* **Material provided**
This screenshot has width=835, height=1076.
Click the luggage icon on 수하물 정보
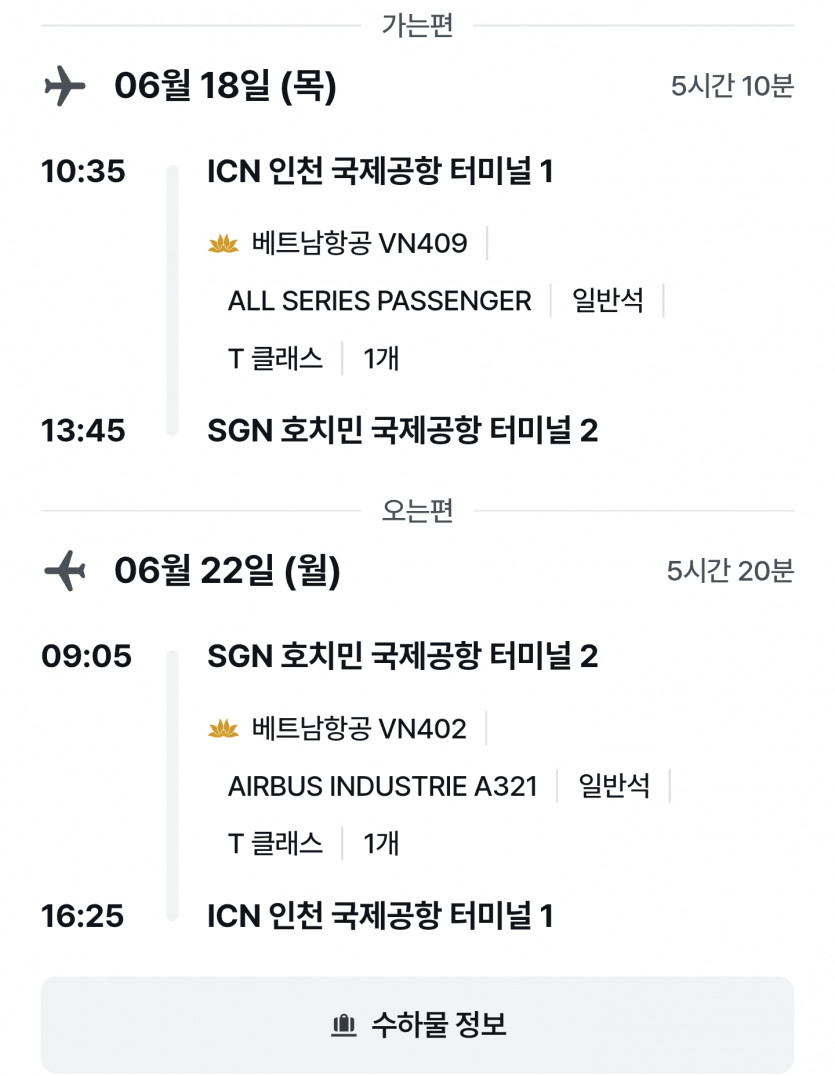point(343,1025)
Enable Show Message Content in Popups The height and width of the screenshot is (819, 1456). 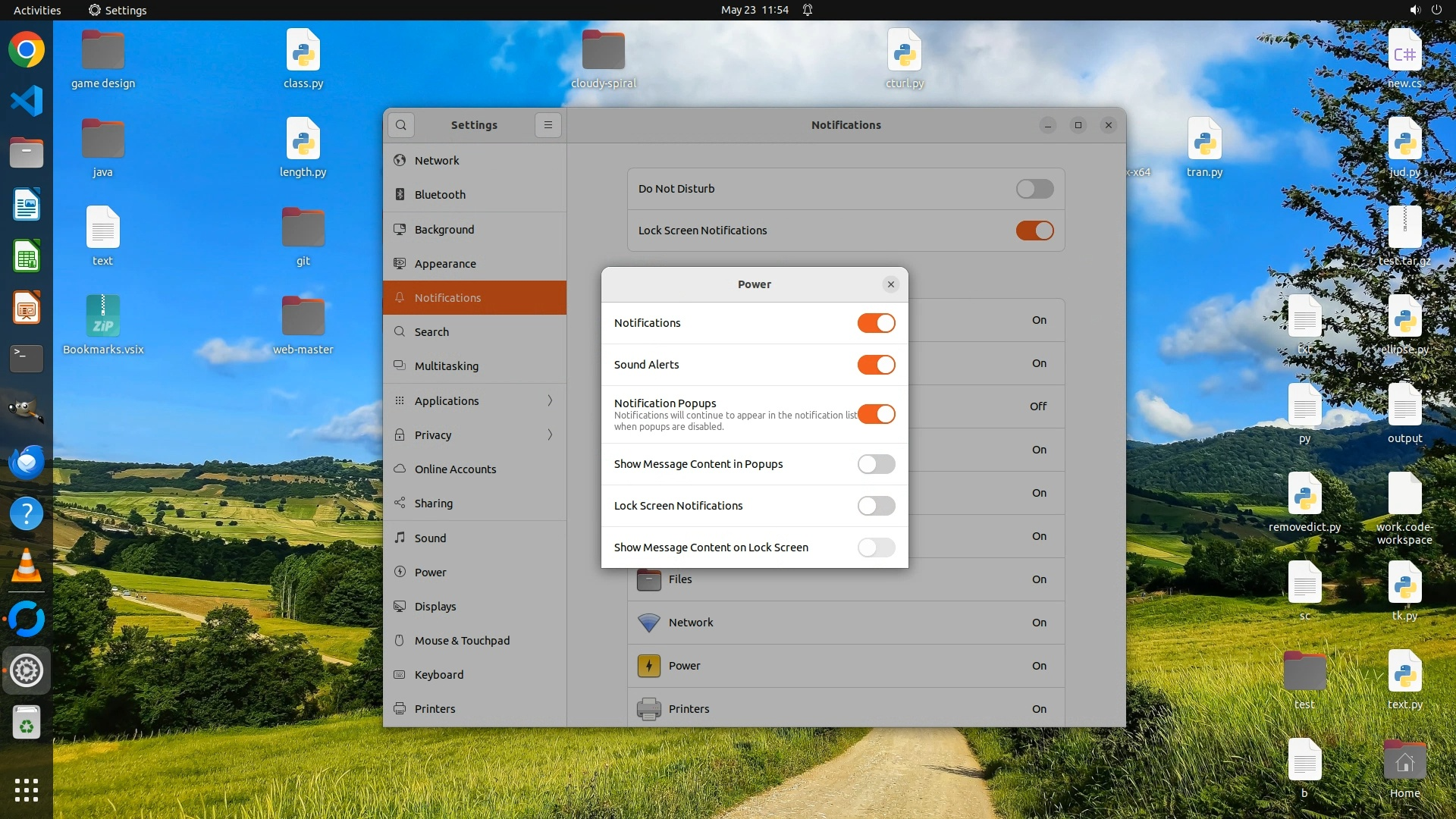tap(876, 464)
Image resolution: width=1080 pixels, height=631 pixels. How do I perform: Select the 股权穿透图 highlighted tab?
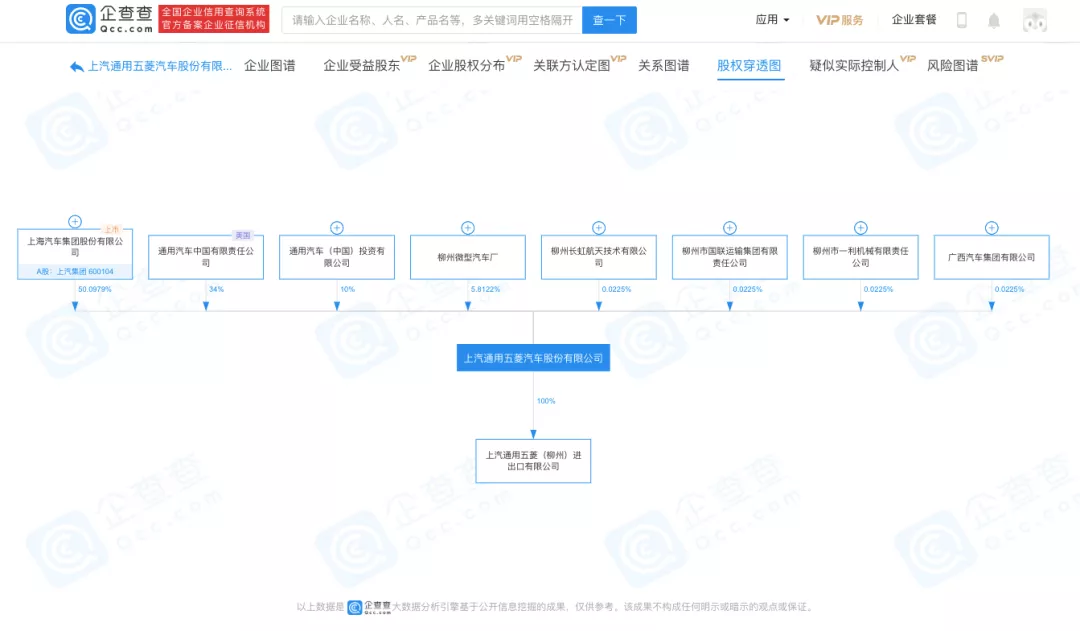point(750,65)
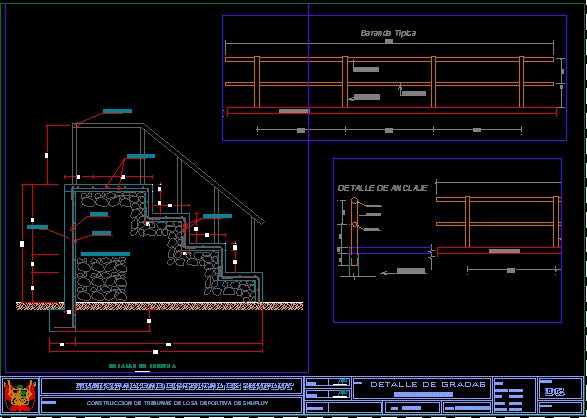Select the top orange handrail in Baranda Tipica
Screen dimensions: 587x418
point(389,59)
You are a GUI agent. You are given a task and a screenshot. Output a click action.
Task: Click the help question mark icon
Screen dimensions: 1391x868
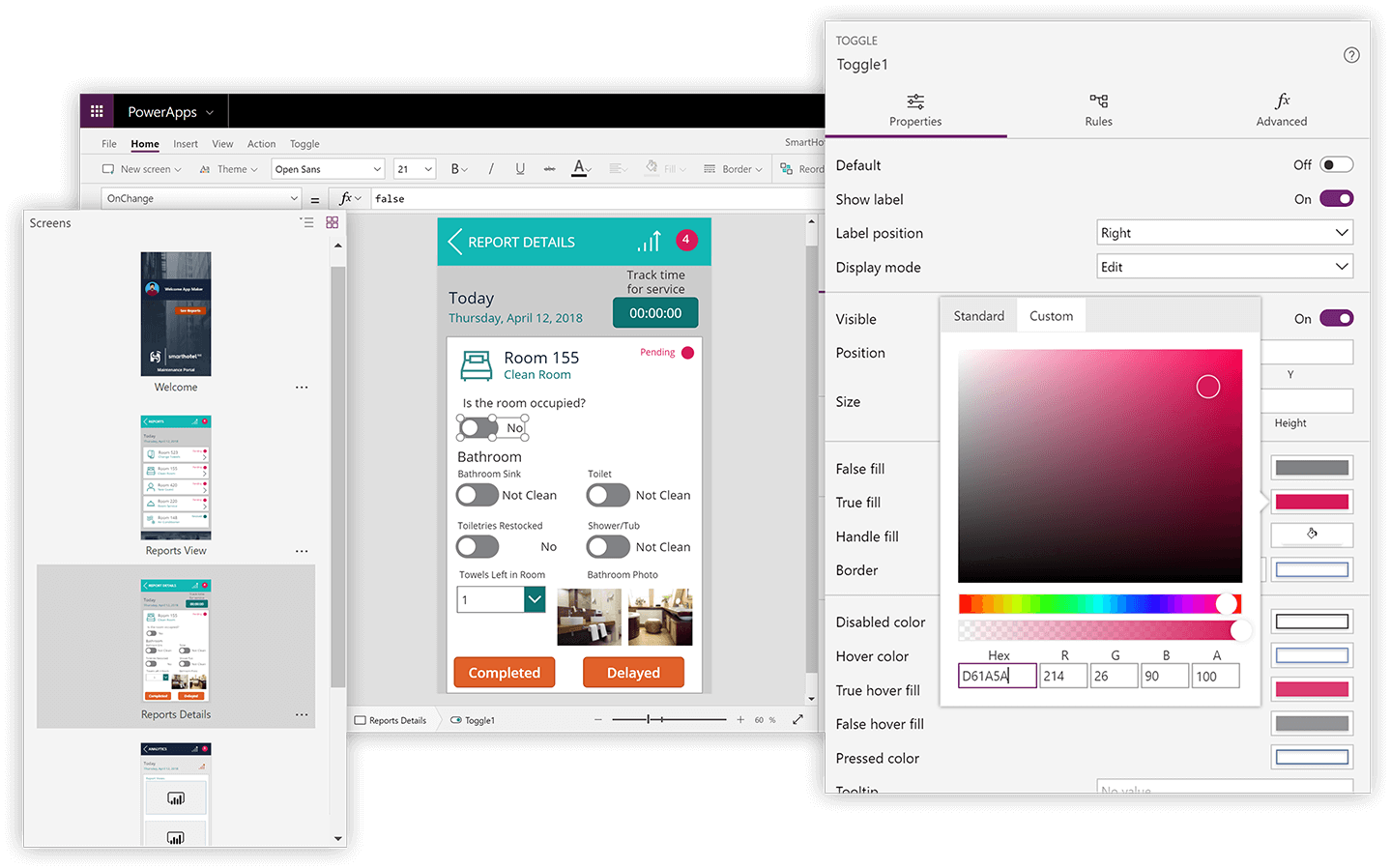tap(1350, 55)
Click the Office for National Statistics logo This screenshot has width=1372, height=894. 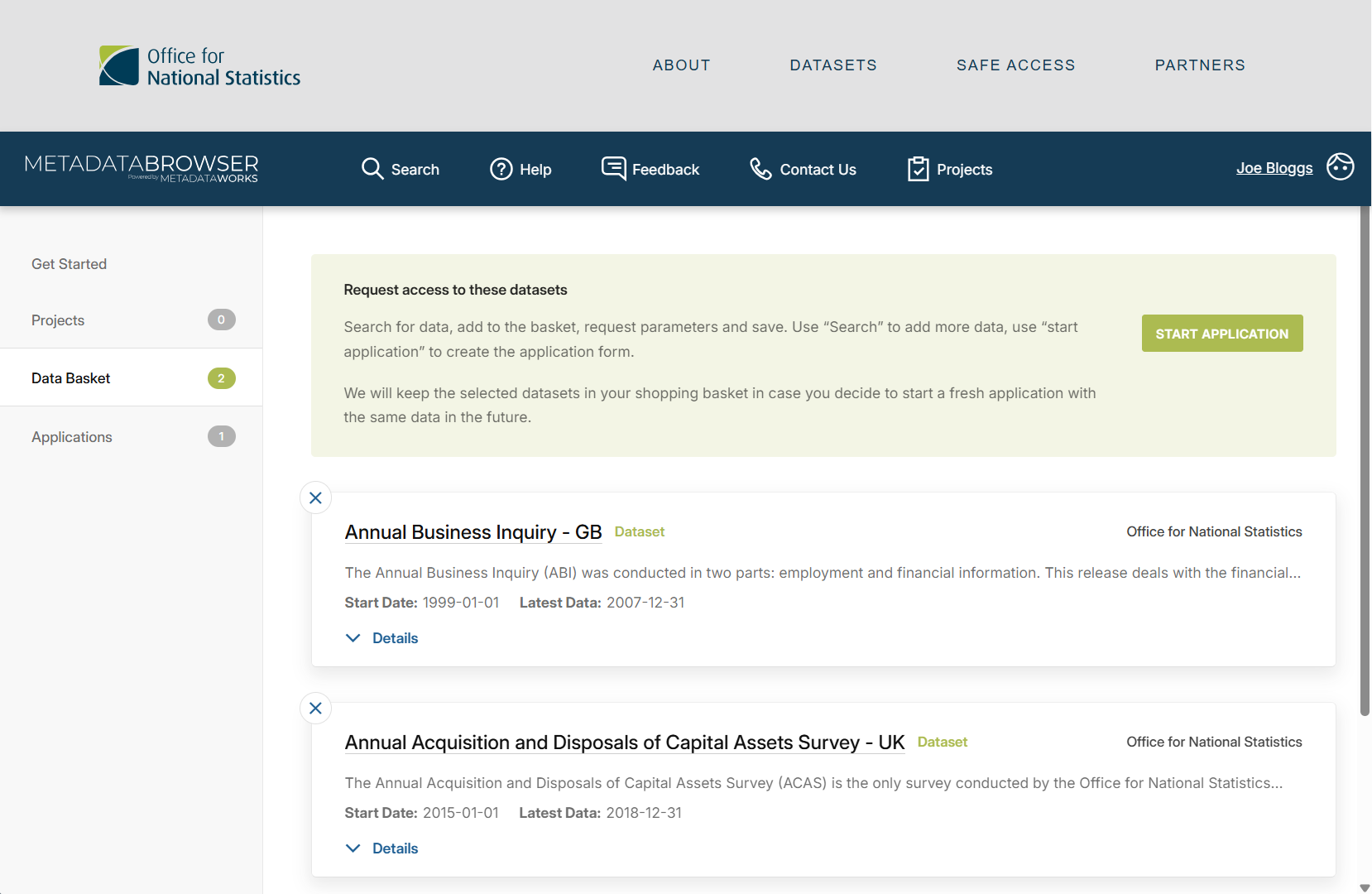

* **Your instructions**
Rewrite the rows from the line containing "You are a GUI" through the last row, changing "screenshot" to "screen capture" and keeping everything else as is. Omit the pictures from your output.

* **Written answer**
You are a GUI agent. You are given a task and a screen capture. Output a click action.
Task: Click the help question mark icon
Screen dimensions: 1391x868
tap(1350, 55)
Click the Office for National Statistics logo This screen capture has width=1372, height=894. 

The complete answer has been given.